提示文:
- - - -

補修方法編

降雨による漏水 バルコニー防水立上りの確保 W-1-515
木軸・木枠
工事概要

バルコニーの掃き出し開口部の防水立上りを確保するため、サッシを取り外してサッシ下の立上り壁を高くし、バルコニー防水を再施工して所定の防水立上りをとる。(*1)
防水層の種類はFRP防水を例とした場合を示す。


(補修前)(chord作成)

W-1-515_02.gif
(補修後)

防水工事があと施工の場合の
工事概要の例(補修後引用:参考文献1)
対応する不具合と原因 不具合
  • 降雨による漏水(W-1)
原因
  • バルコニーの防水立上り不良
適用条件
  • サッシ寸法を縮めても、採光等の法的条件を満たせる場合に適用可能である。
  • サッシ上枠・たて枠からの漏水ではないこと。
工事手順の例
1.事前調査
当事者からのヒアリングや現場での事前調査により、適用条件を満たしていることを確認する。

- - - -

データセット欄:
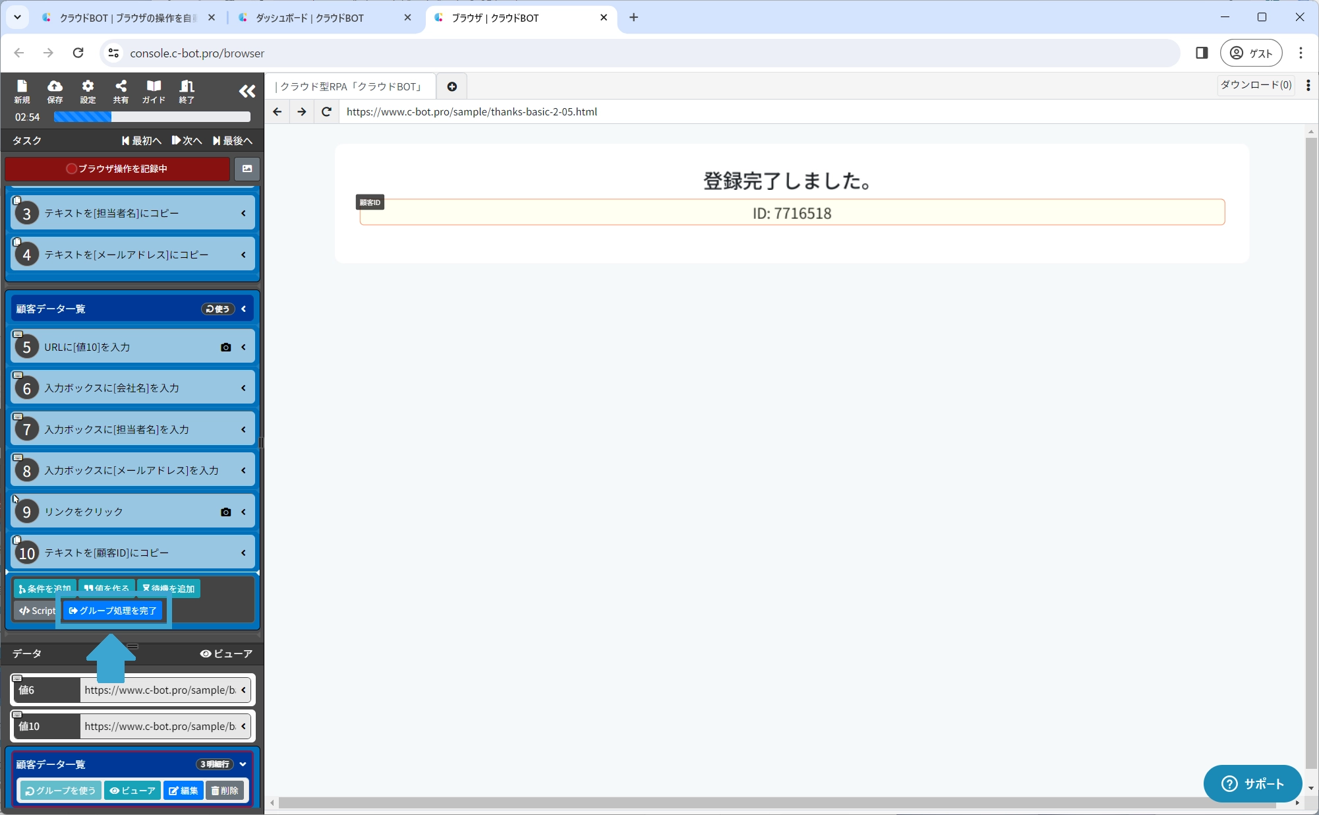Expand task 10 テキストを[顧客ID]にコピー chevron

[x=243, y=553]
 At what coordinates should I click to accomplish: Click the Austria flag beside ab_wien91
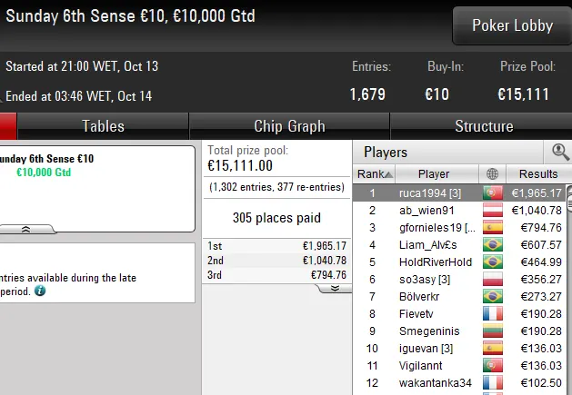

- - - -

課題の目的: バルコニー防水立上りの補修方法を述べた文章について、最後に示された一文に続く部分を書き進めてください。

解答文:
漏水の状況・原因を確認する。
バルコニー仕上げ面から防水立上り高さが120mm以上(引用:参考文献1)確保できるよう立上り壁の高さを設定する。
2.サッシ、内部造作材、外壁仕上材等、防水下地板、床防水層取合い部等の撤去
サッシ回りの内部造作材を取り外す。
サッシ回りの外壁仕上材および外壁の防水紙を見切りのよいところまで撤去する。
既存サッシを撤去する。
立上がり防水層の下地板および床防水層取合い部を撤去する(*2)
室内立上がり壁のボードおよび窓台等の下地材を撤去する。
3.立上がり壁の設置
サッシ下部の防水立上り高さが120mm以上確保できるように木造の立上り壁を設置する。
立上り壁の外側は、防水層の下地板を平滑に張る。
3から
防水工事があと施工となり、防水層を直接サッシ枠に重ねる場合(*1)
(備考*1のA図)
4.サッシの取付け
既存外壁の防水紙を撤去する際、外壁下地材についても撤去することとなった場合は、既存の下地と同様となるよう復旧する。
サッシ取付下地となる柱、窓台、窓まぐさ、面合わせ材等の不陸を調整する。
防水立上り高さ120mm以上確保するために開口高さを小さくしたサッシをあらたに取り付ける。
5.防水層の施工
防水の種類に適合した下地処理をする。
立上り防水層が床に折り返す床防水層取合い部は、折り返す施工範囲を下地処理する。(*2)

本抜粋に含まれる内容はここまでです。